▶ Material provided:
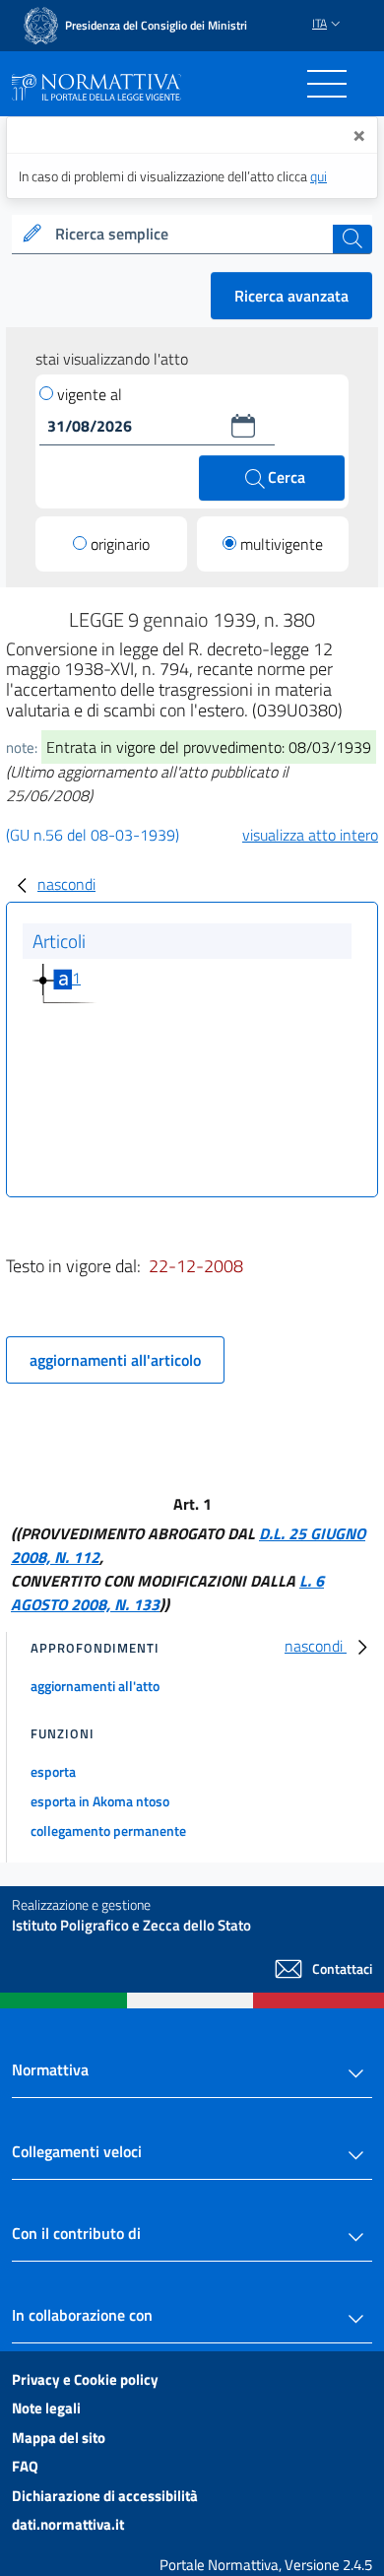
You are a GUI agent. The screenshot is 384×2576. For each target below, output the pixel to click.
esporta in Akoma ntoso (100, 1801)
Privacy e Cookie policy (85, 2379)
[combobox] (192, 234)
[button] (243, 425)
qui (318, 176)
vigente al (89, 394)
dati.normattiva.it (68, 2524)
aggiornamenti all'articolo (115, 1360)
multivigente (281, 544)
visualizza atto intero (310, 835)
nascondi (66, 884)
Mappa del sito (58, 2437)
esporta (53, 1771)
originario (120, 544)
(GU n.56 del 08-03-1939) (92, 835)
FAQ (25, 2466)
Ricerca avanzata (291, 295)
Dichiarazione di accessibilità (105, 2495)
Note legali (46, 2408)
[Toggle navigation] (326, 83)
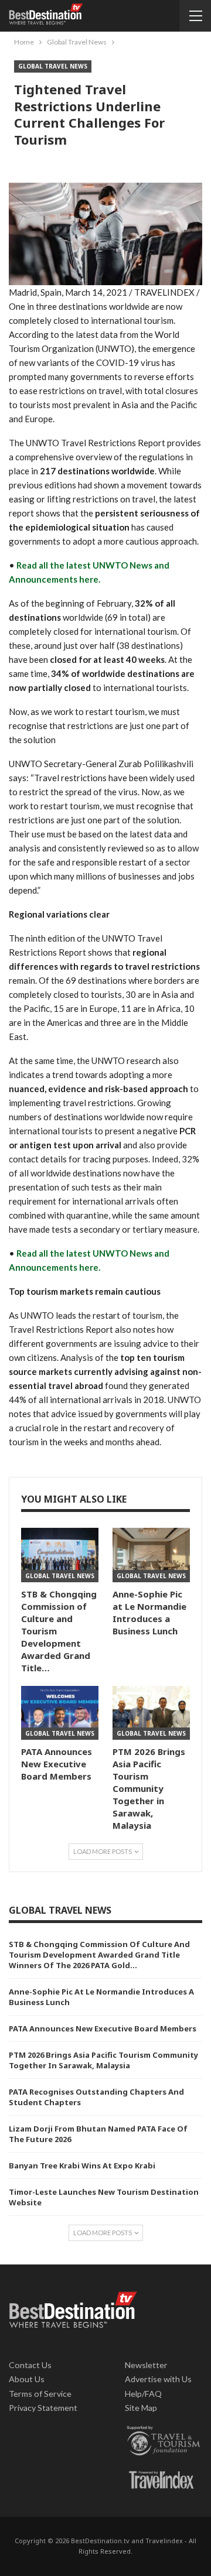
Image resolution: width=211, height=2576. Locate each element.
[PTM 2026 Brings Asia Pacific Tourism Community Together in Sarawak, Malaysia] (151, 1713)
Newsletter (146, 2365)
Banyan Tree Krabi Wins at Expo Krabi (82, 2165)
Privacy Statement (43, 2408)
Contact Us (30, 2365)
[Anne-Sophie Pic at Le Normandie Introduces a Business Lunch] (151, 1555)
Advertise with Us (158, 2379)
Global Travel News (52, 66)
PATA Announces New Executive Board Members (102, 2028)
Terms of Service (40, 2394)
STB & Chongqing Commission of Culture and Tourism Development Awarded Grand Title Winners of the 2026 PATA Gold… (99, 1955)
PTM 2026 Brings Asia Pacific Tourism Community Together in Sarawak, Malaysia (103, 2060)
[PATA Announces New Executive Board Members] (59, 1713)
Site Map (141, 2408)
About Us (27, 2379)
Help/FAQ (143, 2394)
--
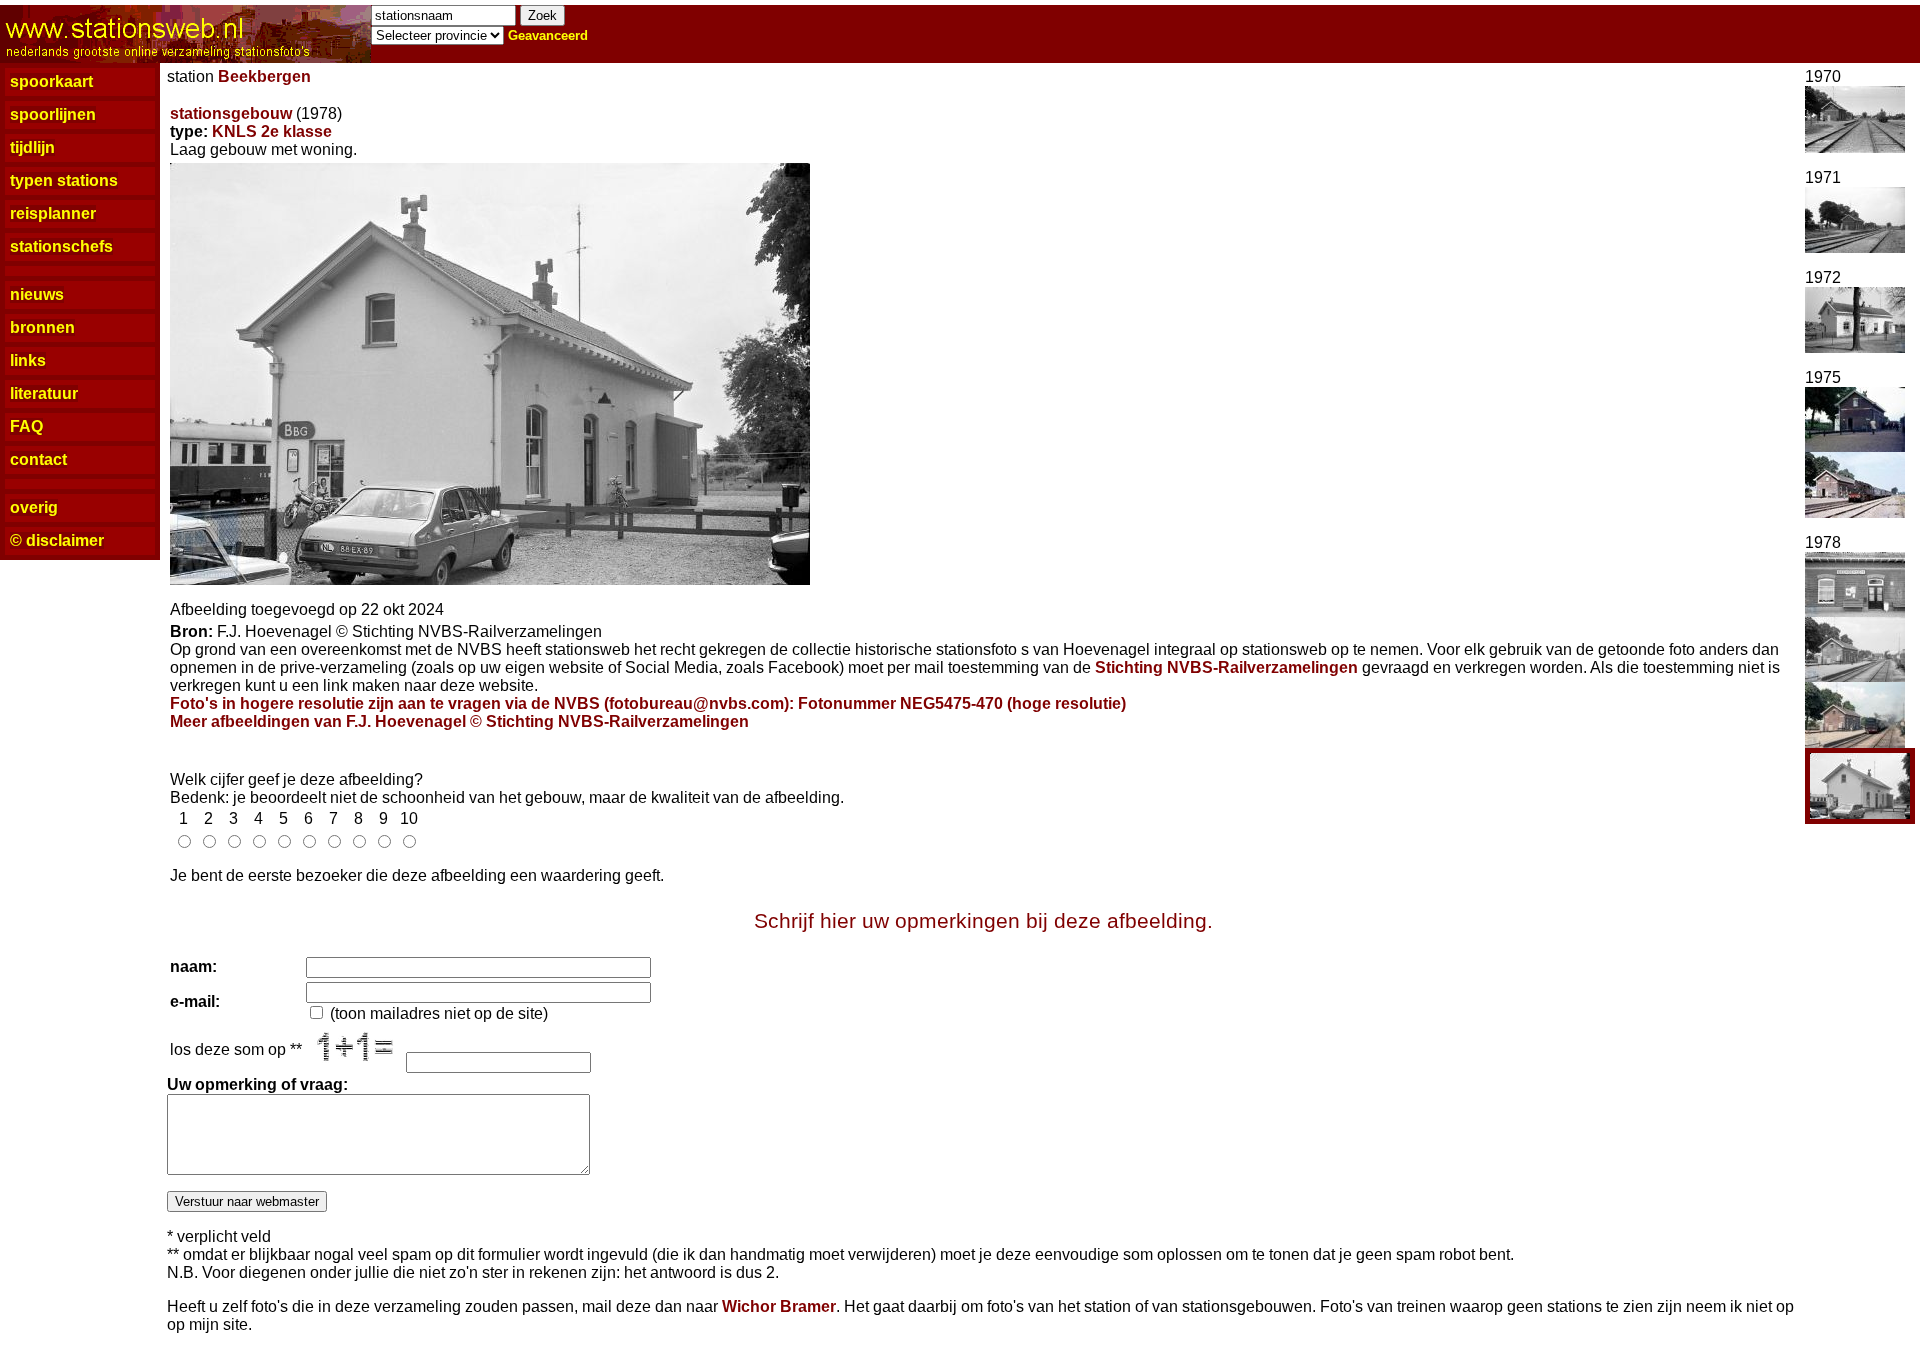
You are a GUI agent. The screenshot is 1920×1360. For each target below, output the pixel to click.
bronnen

▶ Action item: Output exactly the lines of the listing above that start with the one holding "[Toggle navigation] (326, 83)" and go on through the one holding "STB & Chongqing"; leave the pictures out.

▶ Answer space:
[Toggle navigation] (326, 83)
Image resolution: width=211, height=2576. Locate each element.
[PTM 2026 Brings Asia Pacific Tourism Community Together in Sarawak, Malaysia] (151, 1713)
Newsletter (146, 2365)
Banyan Tree Krabi Wins at Expo Krabi (82, 2165)
Privacy Statement (43, 2408)
Contact Us (30, 2365)
[Anne-Sophie Pic at Le Normandie Introduces a Business Lunch] (151, 1555)
Advertise with Us (158, 2379)
Global Travel News (52, 66)
PATA Announces New Executive Board Members (102, 2028)
Terms of Service (40, 2394)
STB & Chongqing Commission of Culture and Tourism Development Awarded Grand Title Winners of the 2026 PATA Gold… (99, 1955)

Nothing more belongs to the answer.